In the book Fail-Safe, which is a really scary 1960 book about nuclear war, six planes accidentally get sent to the USSR with atomic bombs in them. Except the sixth plane doesn’t have nuclear bombs; it carries a bunch of reflective material that it releases as the planes approach the USSR, which confuses radar systems by creating a whole lot of extraneous data. This is called “jamming” or “chaffing” (as in, chaff, not wheat).

Similarly, if you ever saw the movie Spartacus – also released in 1960, oddly enough — there’s a scene where the Romans threaten to kill all the slaves if Spartacus doesn’t give himself up, and so Spartacus stands and says “I am Spartacus.” But then all the other guys also stand up and say “I am Spartacus,” so the Romans can’t tell who the real Spartacus is. (Sadly, they kill all the slaves anyway. And yes, I just spoiled this movie for you.)

Now, people concerned with license plate surveillance are dealing with it with what’s called “adversarial fashion” – clothes intended to confuse license plate readers by overwhelming them with information.

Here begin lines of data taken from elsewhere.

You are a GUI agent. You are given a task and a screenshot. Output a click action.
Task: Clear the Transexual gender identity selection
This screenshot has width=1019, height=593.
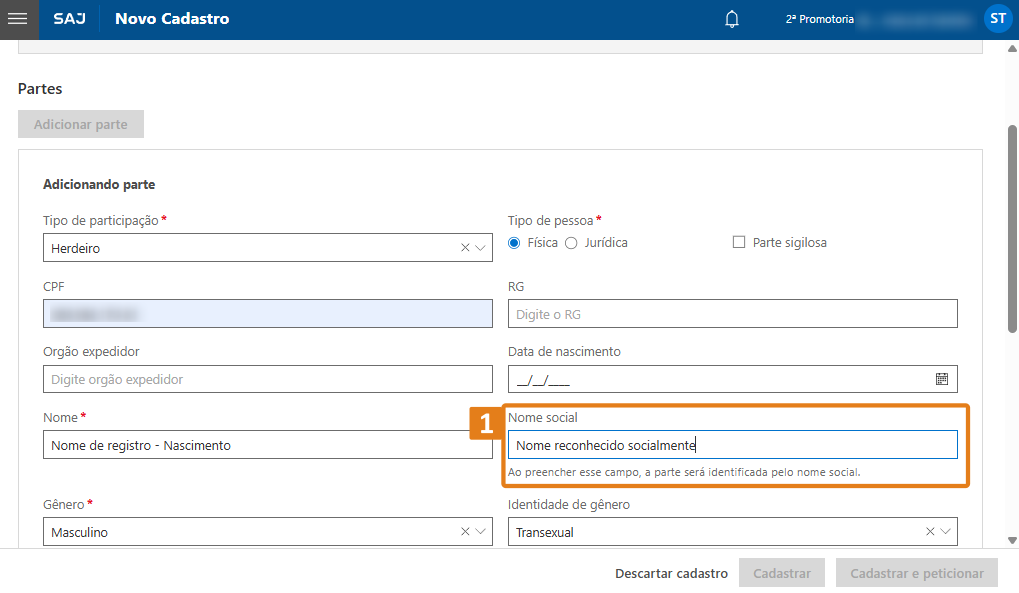[930, 532]
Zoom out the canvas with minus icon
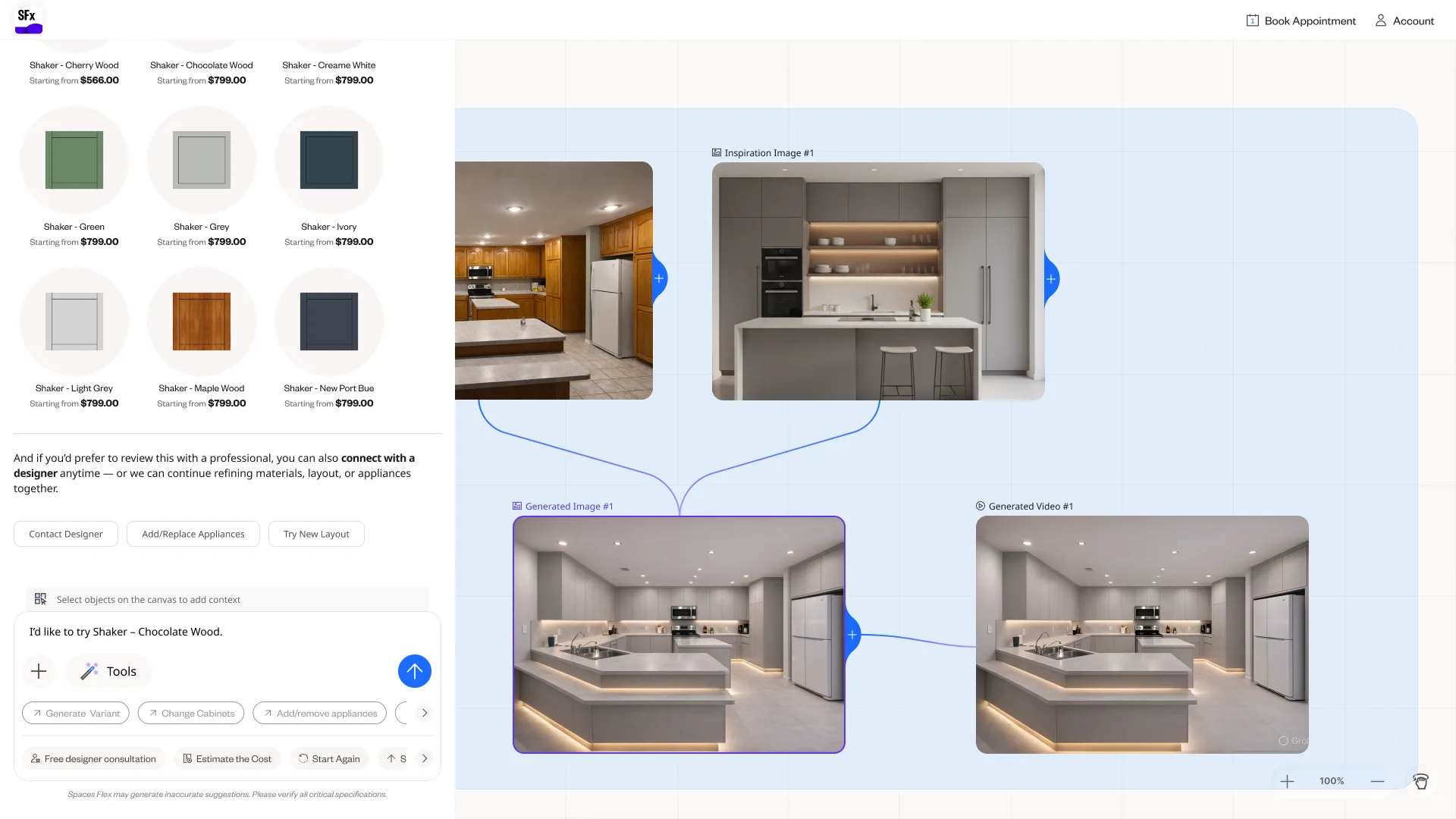 1377,781
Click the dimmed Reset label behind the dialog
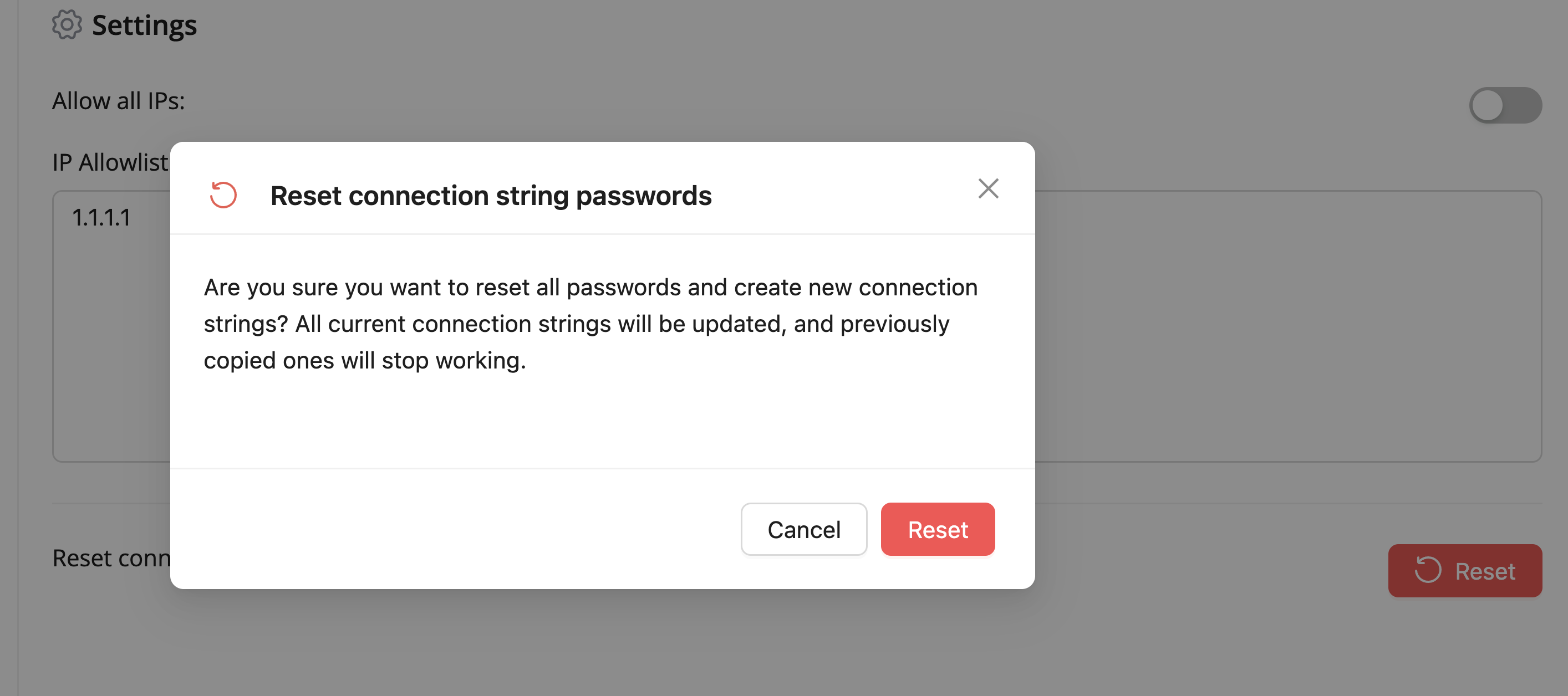 (x=1485, y=571)
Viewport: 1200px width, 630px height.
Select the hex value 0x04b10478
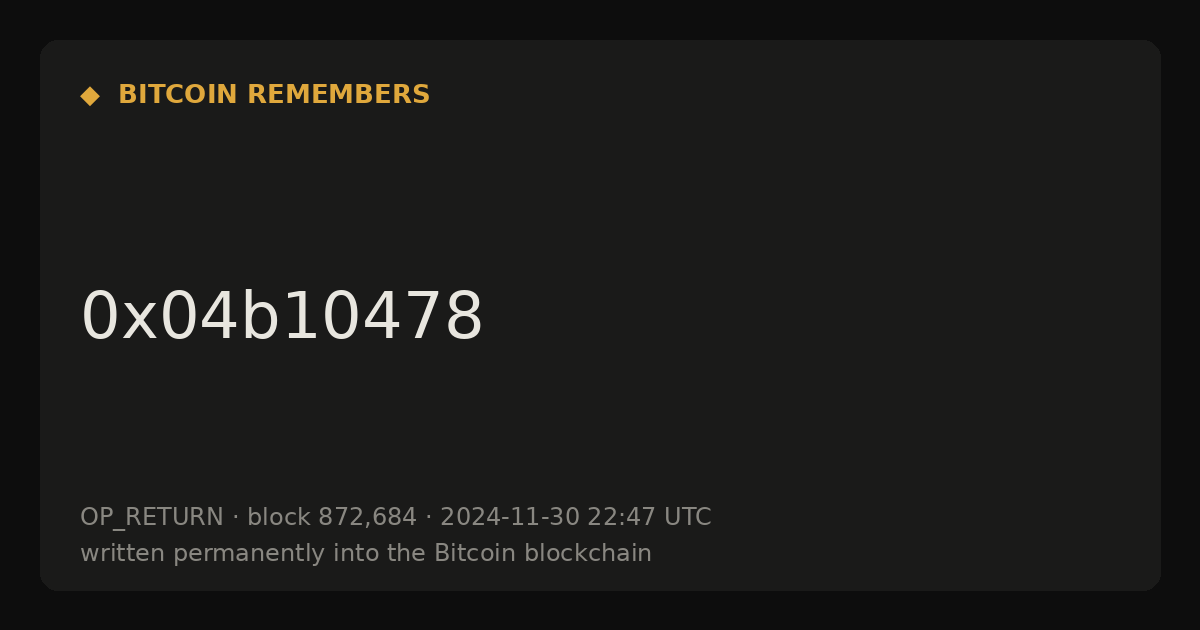(282, 317)
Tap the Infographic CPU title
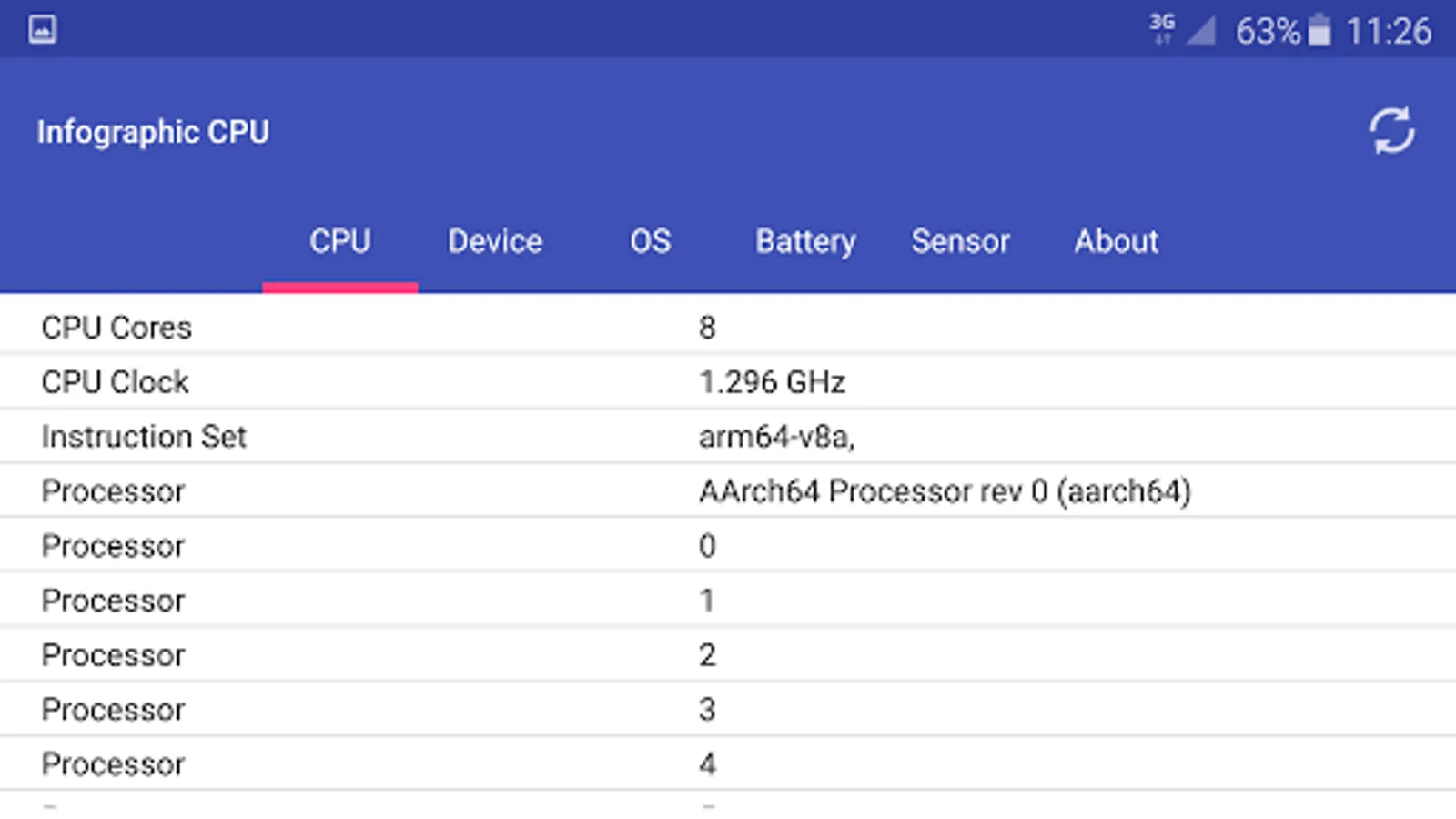 click(x=153, y=133)
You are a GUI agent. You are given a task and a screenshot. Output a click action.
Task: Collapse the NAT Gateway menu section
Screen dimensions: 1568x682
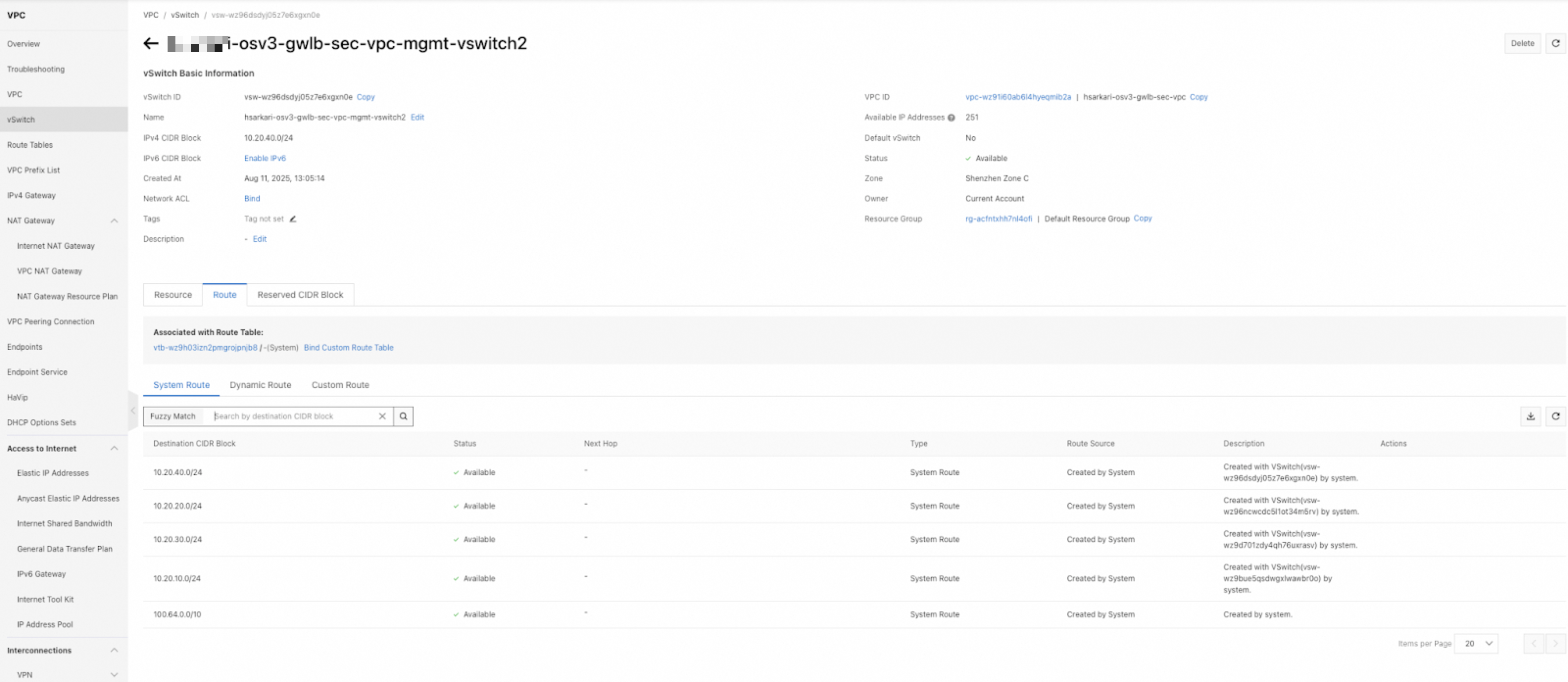coord(114,221)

“The patterns on the goods in this shop are designed to trigger Automated License Plate Readers, injecting junk data in to the systems used by the State and its contractors to monitor and track civilians and their locations,” notes the website of one such company. The clothes are covered with pictures of license plates – and, in one especially poetic touch, the license plates spell out the text of the 4th Amendment. You know, the one about unreasonable search and seizure.

The vendor, Kate Rose – who presented the products at the DEFCON security conference in Las Vegas earlier this year – also released information about how to design such fabrics yourself.

“To an automatic license plate reader (ALPR) system, the shirt is a collection of license plates, and they will get added to the license plate reader’s database just like any others it sees,” writes Alex Hern in the Guardian. “The intention is to make deploying that sort of surveillance less effective, more expensive, and harder to use without human oversight, in order to slow down the transition to what Rose calls ‘visual personally identifying data collection.’”

Rose actually shows ALPRs interacting with the fabric and recording the various license plates into their systems on her website.

Hern also notes that in 2016, Berlin-based artist and technologist Adam Harvey worked with international interaction studio Hyphen-Labs to produce the Hyperface, a fabric printed with an abstract that was intended to trigger facial recognition systems.

It’s similar to “dazzle ships,” a way of paining military vessels during the World Wars with zebra stripes to make them more difficult for radar to pick up.

In fact, one anti-surveillance technology is even called CV Dazzle, and is intended to defeat facial recognition systems, writes Courtney Linder in Popular Mechanics.

“It messes with the pattern of a face that an algorithm may be designed to look for while detecting people,” she writes. “Usually, those algorithms are scanning for the spatial relationship between features. You can block detection, then, by creating what Harvey calls an ‘anti-face.’”

Other techniques including wearing a picture of someone else’s face, or some other picture, to confuse facial recognition systems. Oddly, pictures of umbrellas seem to work, Linder writes. And, of course, there are always masks and such that block a person’s face from the facial recognition system.

In addition, some designers are using shiny materials to reflect such systems, writes Jane Hu in Slate.

Finally, if you’re upset that I spoiled a couple of 59-year-old movies and books for you, Rosebud is his sled.